_PROBLEM TO SOLVE_:
Return all the lines below in which the string "target" appears.

Collected data entries
----------------------------------------

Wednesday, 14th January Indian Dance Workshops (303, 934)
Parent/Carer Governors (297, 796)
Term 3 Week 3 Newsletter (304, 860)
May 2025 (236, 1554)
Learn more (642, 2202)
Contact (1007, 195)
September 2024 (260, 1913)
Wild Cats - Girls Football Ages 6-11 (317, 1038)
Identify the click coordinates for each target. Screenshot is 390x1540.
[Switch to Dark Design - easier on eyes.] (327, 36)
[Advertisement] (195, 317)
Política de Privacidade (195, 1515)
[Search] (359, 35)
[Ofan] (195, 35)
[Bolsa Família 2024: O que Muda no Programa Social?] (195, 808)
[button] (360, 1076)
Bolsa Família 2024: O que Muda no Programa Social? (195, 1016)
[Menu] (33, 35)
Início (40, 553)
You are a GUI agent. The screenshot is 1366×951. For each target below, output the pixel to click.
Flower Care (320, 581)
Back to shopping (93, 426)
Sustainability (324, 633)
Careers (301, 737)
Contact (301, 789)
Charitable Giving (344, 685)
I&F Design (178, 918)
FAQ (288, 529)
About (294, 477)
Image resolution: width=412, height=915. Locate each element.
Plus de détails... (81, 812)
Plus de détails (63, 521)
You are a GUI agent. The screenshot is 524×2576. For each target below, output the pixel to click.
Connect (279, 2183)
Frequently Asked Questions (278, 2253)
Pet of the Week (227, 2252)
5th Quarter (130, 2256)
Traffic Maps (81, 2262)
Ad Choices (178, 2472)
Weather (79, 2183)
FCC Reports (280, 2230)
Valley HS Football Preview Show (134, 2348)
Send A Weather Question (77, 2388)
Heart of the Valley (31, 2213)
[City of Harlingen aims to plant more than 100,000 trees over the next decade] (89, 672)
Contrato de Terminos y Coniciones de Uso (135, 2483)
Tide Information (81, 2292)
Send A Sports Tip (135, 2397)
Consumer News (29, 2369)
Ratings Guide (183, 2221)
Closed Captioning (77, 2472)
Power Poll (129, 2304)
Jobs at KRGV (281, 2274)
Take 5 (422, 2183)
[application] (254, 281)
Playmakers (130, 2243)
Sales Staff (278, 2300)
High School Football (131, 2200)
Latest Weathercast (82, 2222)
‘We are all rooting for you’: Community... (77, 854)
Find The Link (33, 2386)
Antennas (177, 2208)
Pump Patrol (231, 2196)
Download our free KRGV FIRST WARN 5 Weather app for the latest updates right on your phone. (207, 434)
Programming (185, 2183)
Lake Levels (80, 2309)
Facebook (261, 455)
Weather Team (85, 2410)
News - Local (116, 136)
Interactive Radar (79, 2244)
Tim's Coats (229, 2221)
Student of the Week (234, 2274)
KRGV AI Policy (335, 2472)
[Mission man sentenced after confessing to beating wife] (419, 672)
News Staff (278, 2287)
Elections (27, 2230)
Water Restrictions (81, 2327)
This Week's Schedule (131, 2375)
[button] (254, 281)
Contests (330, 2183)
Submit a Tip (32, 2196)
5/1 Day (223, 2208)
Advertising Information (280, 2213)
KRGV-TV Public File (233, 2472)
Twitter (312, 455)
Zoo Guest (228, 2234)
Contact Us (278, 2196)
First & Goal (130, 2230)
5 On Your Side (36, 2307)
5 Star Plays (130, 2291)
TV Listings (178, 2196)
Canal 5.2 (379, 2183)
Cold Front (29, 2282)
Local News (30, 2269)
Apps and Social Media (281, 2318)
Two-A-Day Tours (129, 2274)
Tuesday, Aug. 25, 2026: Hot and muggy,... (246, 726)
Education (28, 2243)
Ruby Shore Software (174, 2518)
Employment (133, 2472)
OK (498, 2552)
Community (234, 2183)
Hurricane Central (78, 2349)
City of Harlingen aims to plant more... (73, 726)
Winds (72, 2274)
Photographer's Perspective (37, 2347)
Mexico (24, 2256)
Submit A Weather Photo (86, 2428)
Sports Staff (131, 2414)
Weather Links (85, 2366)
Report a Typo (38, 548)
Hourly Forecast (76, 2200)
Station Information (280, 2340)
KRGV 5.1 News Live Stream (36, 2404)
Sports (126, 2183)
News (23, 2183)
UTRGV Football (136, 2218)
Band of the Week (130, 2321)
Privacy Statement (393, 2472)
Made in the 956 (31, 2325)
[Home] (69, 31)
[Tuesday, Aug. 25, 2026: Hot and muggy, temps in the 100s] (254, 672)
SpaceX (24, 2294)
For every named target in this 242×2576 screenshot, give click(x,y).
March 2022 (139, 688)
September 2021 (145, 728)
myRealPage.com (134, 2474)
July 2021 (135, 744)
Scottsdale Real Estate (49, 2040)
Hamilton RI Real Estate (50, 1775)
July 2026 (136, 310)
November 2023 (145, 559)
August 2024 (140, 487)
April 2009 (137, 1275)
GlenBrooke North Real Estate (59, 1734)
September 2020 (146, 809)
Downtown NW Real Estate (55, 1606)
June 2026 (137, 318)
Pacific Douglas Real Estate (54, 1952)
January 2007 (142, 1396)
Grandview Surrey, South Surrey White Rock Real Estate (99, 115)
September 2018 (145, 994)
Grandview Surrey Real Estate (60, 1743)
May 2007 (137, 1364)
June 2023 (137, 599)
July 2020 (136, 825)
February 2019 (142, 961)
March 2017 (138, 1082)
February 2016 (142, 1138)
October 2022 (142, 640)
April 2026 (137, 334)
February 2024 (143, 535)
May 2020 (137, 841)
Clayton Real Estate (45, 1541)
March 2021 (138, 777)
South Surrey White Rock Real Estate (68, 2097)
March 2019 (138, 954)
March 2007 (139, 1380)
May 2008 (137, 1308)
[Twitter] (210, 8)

----------------------------------------

_RESPONSE BELOW_:
Identify the click coordinates for each target. Screenshot is 390x1540.
You are a GUI agent. The screenshot is 1366×951. For each target below, output the pixel to click.
You are a GUI agent. The screenshot is 524×2576. For each target below, output the pixel to click.
For every named target in this 242×2576 screenshot, give click(x,y).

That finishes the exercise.